What action is the Government taking to address this within the EU?

The strongest feature of the EU Common Position is a limited investment ban, introduced in 2004. European companies are banned from investing in a number of named state-owned enterprises. But on this list of named state-owned enterprises are a pineapple juice factory and a tailor shop, but no enterprises in the key sectors of oil, gas, mining and timber.

The military regime in Burma is propped up by oil, gas, timber and gems – surely not by pineapple juice?

Fourthly, DFID provides no financial support for Burmese pro-democracy and human rights operating in exile but carrying out vital work in documenting and disseminating information – groups such as the Shan Women’s Action Network and the Karen Women’s Organisation who have helped to bring the issue of rape to the world agenda; media organisations such as the Democratic Voice of Burma (DVB) Radio and Television stations which broadcast news into Burma and provide an essential source of information; and democracy organisations such as the Government-in-Exile, the National Council of the Union of Burma or the trade union movement.

If developing democracy and civil society is to be a priority, why does DFID not fund this kind of work for Burma?

Finally, it is becoming increasingly obvious that what is occurring in eastern Burma, particularly to the Karen, Karenni and Shan, amounts to more than just the “counter-insurgency” that the SPDC call it.
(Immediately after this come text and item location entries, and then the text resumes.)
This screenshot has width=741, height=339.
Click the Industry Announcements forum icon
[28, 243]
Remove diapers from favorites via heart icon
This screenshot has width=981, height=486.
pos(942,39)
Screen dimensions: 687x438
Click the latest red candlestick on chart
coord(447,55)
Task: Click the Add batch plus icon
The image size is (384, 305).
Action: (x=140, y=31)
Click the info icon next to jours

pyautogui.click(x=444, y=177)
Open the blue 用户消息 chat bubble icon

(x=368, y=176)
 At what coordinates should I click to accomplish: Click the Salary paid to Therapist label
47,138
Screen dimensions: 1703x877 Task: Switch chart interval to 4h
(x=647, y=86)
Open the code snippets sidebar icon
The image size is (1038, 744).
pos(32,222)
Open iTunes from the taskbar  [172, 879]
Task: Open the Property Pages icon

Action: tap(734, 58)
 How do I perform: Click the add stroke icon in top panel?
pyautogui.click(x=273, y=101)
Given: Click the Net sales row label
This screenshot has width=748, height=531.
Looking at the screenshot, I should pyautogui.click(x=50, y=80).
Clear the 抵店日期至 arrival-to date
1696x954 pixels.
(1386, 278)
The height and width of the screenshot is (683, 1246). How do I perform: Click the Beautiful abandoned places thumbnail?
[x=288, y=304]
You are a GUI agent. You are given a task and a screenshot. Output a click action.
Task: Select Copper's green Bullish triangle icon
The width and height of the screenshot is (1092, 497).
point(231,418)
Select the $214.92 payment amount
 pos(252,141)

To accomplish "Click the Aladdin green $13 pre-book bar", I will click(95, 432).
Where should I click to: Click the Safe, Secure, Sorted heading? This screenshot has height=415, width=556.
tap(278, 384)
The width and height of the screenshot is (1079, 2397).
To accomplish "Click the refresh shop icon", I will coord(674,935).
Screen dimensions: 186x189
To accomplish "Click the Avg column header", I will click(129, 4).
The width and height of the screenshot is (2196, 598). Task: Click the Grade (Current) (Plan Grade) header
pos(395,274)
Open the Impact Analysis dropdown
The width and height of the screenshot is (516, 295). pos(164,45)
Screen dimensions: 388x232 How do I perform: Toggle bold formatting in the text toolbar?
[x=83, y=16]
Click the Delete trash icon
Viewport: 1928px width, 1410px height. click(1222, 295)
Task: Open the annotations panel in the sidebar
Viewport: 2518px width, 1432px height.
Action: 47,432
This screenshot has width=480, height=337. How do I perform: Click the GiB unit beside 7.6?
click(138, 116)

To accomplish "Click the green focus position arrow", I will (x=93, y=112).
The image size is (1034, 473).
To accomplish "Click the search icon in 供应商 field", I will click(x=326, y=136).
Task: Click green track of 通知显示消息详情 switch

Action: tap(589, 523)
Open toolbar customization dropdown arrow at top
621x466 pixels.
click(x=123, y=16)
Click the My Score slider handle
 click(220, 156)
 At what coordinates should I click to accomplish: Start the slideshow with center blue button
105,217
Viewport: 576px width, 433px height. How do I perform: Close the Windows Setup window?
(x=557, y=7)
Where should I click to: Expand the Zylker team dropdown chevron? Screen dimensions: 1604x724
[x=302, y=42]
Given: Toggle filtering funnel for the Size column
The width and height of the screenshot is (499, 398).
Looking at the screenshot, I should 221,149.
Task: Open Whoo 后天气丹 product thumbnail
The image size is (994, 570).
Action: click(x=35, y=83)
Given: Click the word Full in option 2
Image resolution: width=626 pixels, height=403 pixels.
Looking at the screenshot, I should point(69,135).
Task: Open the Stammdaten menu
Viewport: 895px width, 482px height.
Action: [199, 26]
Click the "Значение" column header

The crimes of widespread rape, forced labour, mass displacement, torture, use of human minesweepers, destruction of villages, destruction of livelihoods and destruction of lives, surely amount to war crimes and crimes against humanity. There is a strong case to be considered of genocide, or attempted genocide.

Article 2c of the Genocide Convention provides as one definition of genocide: “deliberately inflicting on the group conditions of life calculated to bring about its physical destruction in whole or in part”. Genocide does not have to involve the destruction of a whole race. Nor does it even entail mass killing.

Earlier this month the Hon Member for Cardiff North asked the Minister, by way of written of PQ, if genocide is being committed inside Burma. His answer expressed no view on this. At the end of June, to the Hon. Member for Buckingham, he said that ‘there is currently insufficient evidence to establish that the intent to commit genocide exists.’

I would like to ask again whether it is the view of HMG that the Burmese regime is committing genocide.

Does the Minister agree that there is a need to thoroughly investigate allegations of crimes against humanity and genocide or attempted genocide? If so, what action is he taking?

In describing the current situation in Burma, I have barely begun to scratch the surface of the regime’s legacy of fear and suffering.

I have not, for example, described the use of forced labour; nor have I detailed the lack of religious freedoms which blight the lives of Christians among the Karen, Kachin and Chin ethnic groups, and the Muslims among the Rohingya.

But it is clear that, across the full range of basic human rights, the Burmese dictatorship systematically restricts, denies and undermines the freedoms that should be enjoyed all peoples in Burma.

In his book, The Case for Democracy, Natan Sharansky describes the differences between freedom societies and those he calls ‘fear societies’ which are ruled by regimes which deny freedoms to their peoples and suppress human rights.

A community of free nations throughout the world will not, he says, emerge on its own. ‘It will require both the clarity of the democratic world to see the profound moral difference between the world of freedom and the world of fear, and the courage to confront fear societies everywhere.’

We have a duty to confront – in the ways I have described – the fear society that has been imposed by the regime in Burma.

I will close with the words of Zoya Phang at the Conservative Conference three weeks ago: ‘Promoting human rights and democracy is not imperialist. It is not a cultural issue. It is everyone’s business.’

We need to use our privileged position here in the UK to make the situation in Burma the urgent business of the international community.